GitHub OAuth uses GitHub.com organization membership to grant and control access to your GitHub Enterprise instance.
Warning: Support for user authentication via GitHub OAuth will be removed after November 2015. To prepare for this, you should plan to implement a different authentication method. For more information, see "Authenticating users to your GitHub Enterprise instance."
If your company or organization already has an organization account with team members established on GitHub.com, you can use that organization account to grant and control access to your GitHub Enterprise instance. The first time a user logs into your instance, their Enterprise account is created with the same profile information, email addresses, and public SSH keys as their GitHub.com account.
Members of your GitHub.com organization do not take up license seats until they log into your Enterprise instance.
Register a new OAuth application
In the top right corner of any page, click your username.
On the left side of your profile page, under "Organizations", click the icon for your organization.
To the right of your organization name, click .
In the Organization Settings sidebar, click Applications.
- Under Organization applications, click Register new application.
- Fill in the form for your new application:
- Application name: the name you want to appear when users authorize your Enterprise instance to access their GitHub.com account information.
- Homepage URL: the URL of your Enterprise instance.
- Application description: optional, displayed to users when they authorize your application.
-
Authorization callback URL: the URL of your instance, followed by
/auth/github_oauth/callback
. e.g.,https://enterprise-hostname.com/auth/github_oauth/callback
. - Click Register application.
- Note the Client ID and Client Secret on the registration page.
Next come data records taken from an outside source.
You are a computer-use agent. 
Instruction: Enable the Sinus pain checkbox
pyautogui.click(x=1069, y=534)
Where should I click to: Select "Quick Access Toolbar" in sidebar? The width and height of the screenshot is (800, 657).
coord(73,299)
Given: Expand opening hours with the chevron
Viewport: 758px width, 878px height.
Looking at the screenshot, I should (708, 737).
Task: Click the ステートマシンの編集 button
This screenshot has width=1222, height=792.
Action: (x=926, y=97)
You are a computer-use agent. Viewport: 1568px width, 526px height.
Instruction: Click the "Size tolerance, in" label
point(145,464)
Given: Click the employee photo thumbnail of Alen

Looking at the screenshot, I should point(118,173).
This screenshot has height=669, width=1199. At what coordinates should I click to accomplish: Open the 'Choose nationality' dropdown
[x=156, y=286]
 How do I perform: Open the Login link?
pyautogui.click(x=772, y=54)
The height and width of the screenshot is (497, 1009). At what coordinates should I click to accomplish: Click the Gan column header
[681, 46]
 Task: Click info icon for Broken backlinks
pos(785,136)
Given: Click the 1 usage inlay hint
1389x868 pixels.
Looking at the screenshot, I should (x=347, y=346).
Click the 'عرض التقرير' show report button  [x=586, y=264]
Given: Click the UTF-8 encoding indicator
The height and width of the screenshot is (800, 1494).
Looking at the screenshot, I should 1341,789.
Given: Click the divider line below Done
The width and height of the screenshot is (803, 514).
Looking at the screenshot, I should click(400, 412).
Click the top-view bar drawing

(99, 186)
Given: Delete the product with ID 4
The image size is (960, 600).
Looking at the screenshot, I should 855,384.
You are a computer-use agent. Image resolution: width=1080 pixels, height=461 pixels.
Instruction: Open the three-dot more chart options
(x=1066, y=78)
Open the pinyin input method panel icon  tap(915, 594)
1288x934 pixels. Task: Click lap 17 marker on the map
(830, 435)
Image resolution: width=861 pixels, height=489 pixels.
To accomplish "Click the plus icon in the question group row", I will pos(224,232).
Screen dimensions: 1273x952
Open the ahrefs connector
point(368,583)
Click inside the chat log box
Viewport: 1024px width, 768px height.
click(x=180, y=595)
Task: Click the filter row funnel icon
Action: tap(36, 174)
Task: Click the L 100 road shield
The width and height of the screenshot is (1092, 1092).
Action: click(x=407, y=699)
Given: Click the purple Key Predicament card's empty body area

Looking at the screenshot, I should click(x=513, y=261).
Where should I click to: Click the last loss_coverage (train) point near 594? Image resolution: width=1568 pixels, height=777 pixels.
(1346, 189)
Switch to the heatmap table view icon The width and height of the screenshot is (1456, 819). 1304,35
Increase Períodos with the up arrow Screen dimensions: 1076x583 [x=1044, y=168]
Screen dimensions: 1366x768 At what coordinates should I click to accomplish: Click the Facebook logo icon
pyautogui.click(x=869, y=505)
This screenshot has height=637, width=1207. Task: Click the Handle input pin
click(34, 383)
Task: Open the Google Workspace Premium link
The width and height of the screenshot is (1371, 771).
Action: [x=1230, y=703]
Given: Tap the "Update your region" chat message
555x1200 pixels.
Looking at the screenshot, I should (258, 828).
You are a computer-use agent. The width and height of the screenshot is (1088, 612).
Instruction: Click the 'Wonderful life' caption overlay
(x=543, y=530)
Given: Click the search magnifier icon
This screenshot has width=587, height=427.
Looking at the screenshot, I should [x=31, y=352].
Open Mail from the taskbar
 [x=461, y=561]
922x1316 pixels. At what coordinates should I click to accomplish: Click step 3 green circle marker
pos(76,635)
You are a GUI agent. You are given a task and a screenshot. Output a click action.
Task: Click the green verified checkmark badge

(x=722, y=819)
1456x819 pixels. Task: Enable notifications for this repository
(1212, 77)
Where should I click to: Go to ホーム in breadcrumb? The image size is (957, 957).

You will need them for configuring OAuth on your Enterprise instance.
Configure OAuth on your Enterprise instance
In the left sidebar, click Authentication.
Select GitHub OAuth.
- Fill in the OAuth settings:
- OAuth Client ID: The client ID created for the OAuth application above.
- OAuth Client Secret: The client secret created for the OAuth application above.
-
Organization name: The name of your GitHub.com organization. To restrict access to a certain team within your organization, you can also enter a
<organization_name>/<team_id>
pair. Use the/orgs/teams
endpoint in the GitHub API to find your team and retrieve its ID number.
User sign-in
To sign into GitHub Enterprise, users must take the following steps:
- On the Enterprise instance site, click Sign in. This should redirect you to GitHub.com’s sign-in page.
- On the GitHub.com sign-in page, enter your GitHub.com credentials.
- If you haven’t authorized your company’s application, you will be prompted to do so and redirected to your Enterprise instance.
- If you’ve already authorized the application, you will be redirected right away.
Promoting site administrators
Site administrators must be promoted manually. You can promote them from the site admin page or the command line tools.
For more information, see "Promoting or demoting a site administrator".
Suspending users
Users must be suspended manually. To suspend a user, see "Suspending and unsuspending users".